[Material for the task — start]

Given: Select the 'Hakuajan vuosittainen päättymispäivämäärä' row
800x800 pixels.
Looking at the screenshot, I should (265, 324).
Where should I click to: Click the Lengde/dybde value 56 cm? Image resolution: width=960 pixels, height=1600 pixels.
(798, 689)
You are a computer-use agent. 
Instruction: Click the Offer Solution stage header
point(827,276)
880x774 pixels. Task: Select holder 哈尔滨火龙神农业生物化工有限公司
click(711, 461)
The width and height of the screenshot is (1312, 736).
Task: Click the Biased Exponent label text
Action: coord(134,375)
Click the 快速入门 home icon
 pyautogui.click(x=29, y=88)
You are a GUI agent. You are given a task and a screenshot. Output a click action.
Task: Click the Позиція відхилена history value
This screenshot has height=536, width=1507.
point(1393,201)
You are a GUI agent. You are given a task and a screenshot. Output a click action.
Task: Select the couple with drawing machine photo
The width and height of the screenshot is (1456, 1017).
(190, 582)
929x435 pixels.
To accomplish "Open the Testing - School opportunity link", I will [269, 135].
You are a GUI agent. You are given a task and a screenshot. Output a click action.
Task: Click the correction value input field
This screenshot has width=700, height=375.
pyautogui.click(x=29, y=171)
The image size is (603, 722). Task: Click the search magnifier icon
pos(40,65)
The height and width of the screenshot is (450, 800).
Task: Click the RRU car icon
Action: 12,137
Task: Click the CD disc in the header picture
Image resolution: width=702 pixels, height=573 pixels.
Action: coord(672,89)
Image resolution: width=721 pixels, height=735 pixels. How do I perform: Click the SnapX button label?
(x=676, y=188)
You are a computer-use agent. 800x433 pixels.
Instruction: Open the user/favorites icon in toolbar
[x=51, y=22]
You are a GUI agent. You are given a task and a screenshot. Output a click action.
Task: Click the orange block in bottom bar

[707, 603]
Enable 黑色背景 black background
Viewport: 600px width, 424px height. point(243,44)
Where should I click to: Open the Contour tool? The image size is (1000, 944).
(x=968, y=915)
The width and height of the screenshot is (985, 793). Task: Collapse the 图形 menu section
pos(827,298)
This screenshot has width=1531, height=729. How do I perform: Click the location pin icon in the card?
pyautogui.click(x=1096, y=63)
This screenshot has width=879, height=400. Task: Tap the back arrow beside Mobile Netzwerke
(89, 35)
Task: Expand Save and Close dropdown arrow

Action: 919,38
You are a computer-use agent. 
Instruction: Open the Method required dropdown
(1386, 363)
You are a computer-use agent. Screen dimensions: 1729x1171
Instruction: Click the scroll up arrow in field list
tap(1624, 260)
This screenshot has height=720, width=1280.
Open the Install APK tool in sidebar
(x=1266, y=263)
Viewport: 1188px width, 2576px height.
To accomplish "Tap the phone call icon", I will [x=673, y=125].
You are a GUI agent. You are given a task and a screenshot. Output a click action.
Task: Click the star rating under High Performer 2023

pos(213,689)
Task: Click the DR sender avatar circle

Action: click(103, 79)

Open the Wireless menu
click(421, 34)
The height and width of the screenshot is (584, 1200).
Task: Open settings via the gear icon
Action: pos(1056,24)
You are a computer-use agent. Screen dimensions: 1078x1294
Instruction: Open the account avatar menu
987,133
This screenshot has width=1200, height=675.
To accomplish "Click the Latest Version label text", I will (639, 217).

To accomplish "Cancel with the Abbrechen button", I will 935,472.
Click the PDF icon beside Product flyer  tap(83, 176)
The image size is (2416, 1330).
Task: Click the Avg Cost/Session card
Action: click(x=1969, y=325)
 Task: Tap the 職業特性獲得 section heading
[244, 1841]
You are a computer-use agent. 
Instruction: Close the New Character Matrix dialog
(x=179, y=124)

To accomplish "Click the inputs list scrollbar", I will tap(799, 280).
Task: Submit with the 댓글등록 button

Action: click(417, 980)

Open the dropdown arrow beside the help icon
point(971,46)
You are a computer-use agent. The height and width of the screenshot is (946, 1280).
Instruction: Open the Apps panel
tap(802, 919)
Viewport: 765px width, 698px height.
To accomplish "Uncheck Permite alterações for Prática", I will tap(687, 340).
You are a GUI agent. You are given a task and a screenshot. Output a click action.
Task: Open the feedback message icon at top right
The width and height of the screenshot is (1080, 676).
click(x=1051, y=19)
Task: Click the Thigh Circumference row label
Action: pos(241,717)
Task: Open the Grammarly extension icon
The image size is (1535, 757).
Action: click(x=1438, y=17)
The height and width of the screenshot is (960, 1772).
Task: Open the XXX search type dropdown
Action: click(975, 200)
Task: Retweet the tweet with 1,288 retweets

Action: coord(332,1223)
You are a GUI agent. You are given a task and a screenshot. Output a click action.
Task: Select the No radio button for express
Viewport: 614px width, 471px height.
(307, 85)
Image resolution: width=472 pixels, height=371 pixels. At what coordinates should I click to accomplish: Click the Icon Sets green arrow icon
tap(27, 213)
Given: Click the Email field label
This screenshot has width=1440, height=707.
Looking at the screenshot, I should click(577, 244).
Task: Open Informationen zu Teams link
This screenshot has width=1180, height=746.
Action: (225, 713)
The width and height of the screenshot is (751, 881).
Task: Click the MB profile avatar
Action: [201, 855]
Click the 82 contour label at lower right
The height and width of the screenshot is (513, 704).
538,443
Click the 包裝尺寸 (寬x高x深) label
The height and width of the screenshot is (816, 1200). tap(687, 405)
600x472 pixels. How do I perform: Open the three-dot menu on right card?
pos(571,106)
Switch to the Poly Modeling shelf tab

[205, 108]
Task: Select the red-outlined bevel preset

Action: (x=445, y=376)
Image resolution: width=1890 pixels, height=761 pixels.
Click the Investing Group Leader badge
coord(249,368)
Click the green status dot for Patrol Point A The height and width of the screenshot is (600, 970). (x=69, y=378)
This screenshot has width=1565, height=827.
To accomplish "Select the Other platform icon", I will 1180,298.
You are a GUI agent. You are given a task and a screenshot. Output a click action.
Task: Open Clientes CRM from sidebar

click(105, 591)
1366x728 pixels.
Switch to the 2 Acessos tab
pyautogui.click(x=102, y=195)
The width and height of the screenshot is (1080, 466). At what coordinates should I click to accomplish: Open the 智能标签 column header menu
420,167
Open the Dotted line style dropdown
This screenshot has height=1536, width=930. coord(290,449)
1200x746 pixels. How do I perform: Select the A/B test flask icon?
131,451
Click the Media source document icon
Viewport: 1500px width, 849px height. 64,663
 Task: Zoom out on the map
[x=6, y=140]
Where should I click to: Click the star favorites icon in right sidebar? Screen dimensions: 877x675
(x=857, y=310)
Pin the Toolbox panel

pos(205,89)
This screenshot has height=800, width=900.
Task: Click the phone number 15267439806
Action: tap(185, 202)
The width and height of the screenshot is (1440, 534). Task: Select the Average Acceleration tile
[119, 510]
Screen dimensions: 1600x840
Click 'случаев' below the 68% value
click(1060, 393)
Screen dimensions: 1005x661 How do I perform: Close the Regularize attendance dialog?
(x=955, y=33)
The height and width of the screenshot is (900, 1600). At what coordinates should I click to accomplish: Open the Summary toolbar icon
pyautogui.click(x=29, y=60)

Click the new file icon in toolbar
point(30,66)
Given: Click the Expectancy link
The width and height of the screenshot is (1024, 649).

[Material for the task — finish]

Exercise aim. From the entries above, copy every line containing the word "link".

Reply to the exercise.
To accomplish "Open the Testing - School opportunity link", I will [269, 135].
Task: Open Informationen zu Teams link
Given: Click the Expectancy link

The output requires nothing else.